Joel Untersee

Personal information
- Date of birth: 11 February 1994 (age 31)
- Place of birth: Johannesburg, South Africa
- Height: 1.81 m (5 ft 11+1⁄2 in)
- Position(s): Defender

Youth career
- 2008–2010: Zürich
- 2010–2013: Juventus

Senior career*
- Years: Team / Apps / (Gls)
- 2013–2018: Juventus / 0 / (0)
- 2013–2016: → Vaduz (loan) / 58 / (1)
- 2016–2017: → Brescia (loan) / 39 / (0)
- 2017–2018: → Empoli (loan) / 15 / (0)
- 2018–2019: Empoli / 3 / (0)
- 2019: → Zürich (loan) / 8 / (0)
- 2020: FC Lugano / 1 / (0)
- 2021: HJK / 0 / (0)

International career^{‡}
- 2009: Switzerland U15 / 4 / (1)
- 2009–2010: Switzerland U16 / 9 / (0)
- 2010–2011: Switzerland U17 / 10 / (1)
- 2011–2012: Switzerland U18 / 4 / (0)
- 2012–2013: Switzerland U19 / 4 / (0)
- 2013: Switzerland U20 / 4 / (0)
- 2014–2016: Switzerland U21 / 2 / (0)

= Joel Untersee =

Swiss footballer (born 1994)

Joel Untersee (born 11 February 1994) is a Swiss footballer who played as a defender.

==Club career==

===Early career===
Born in Johannesburg, South Africa, of Swiss descent, Untersee moved to Switzerland at a very young age and opted to represent Switzerland at various youth levels internationally. Following his move, Untersee joined the youth academy of FC Zürich, where he would eventually remain until 2010, before transferring to Italian giants, Juventus Football Club during the 2010–11 season.

===Juventus===
On 28 October 2010, Untersee officially left FC Zürich to join Juventus, where he was assigned to the youth team. After a successful debut season in Italy, Untersee was called up to the first team training camp in the summer 2011 by new head coach Antonio Conte.

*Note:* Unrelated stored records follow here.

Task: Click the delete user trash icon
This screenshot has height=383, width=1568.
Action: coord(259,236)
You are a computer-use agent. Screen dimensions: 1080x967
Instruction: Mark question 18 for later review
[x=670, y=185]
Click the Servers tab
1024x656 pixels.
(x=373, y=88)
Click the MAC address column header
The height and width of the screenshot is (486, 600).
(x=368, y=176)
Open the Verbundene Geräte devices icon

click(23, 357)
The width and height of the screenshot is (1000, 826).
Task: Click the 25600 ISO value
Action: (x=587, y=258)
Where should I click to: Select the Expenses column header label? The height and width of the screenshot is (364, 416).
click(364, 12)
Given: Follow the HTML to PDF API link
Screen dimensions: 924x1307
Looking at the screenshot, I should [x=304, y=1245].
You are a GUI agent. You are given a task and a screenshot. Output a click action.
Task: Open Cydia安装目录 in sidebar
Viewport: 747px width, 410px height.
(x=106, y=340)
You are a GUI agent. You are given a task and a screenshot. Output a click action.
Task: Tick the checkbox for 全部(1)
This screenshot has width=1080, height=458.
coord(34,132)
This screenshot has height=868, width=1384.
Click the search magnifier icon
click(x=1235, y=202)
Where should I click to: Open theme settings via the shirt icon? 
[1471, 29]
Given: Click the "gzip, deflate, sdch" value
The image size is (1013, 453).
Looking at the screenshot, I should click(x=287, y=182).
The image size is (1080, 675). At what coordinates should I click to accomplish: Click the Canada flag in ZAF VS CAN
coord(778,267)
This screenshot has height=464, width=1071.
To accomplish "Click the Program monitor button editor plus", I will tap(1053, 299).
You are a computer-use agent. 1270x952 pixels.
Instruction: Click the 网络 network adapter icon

Following the summer ritiro, however, the young fullback returned to the youth sector for the 2011–12 season and remained during the 2012–13 campaign as well.

On 1 January 2014, Juventus confirmed that Untersee had left them for FC Vaduz on a six-month loan deal that would expire on 30 June 2014. Instantly making an impact with his new team, Untersee made his first appearance against FC Lugano in a 2–0 home victory on 3 February 2014. He went on to make 15 league appearances. Additionally, he scored his first goal for his new club in an 8–0 victory over FC Ruggell in the Liechtenstein Football Cup. On 3 July 2014, Juventus and Vaduz reached an agreement to prolong the loan deal for another season.

===Brescia===
On 31 August 2016, Untersee completed a move to Italian club Brescia on a loan deal from Juventus for the full season. He made his debut in a 2–0 Serie B win over Frosinone, playing the full 90 minutes

===Empoli===
After one year contract, in January 2019, he was loaned to Zürich until the end of the season.

===HJK===
On 19 January 2021, Untersee signed a one-year contract with HJK. Untersee left HJK on 23 July 2021 by mutual consent, having made four appearances for the club in the Finnish Cup.

==International career==
Untersee had represented Switzerland at youth levels.

On 6 March 2018, the South African National Team Coach Stuart Baxter announced that Untersee has agreed to represent Bafana Bafana at international level. He explained his absence from the Bafana Bafana in the spring 2018 friendlies was due to Empoli's fixtures and the importance of achieving promotion.

In May 2019 he was added to South Africa's provisional 30-man squad for the Africa Cup of Nations, although he still had not obtained a South African passport by that time.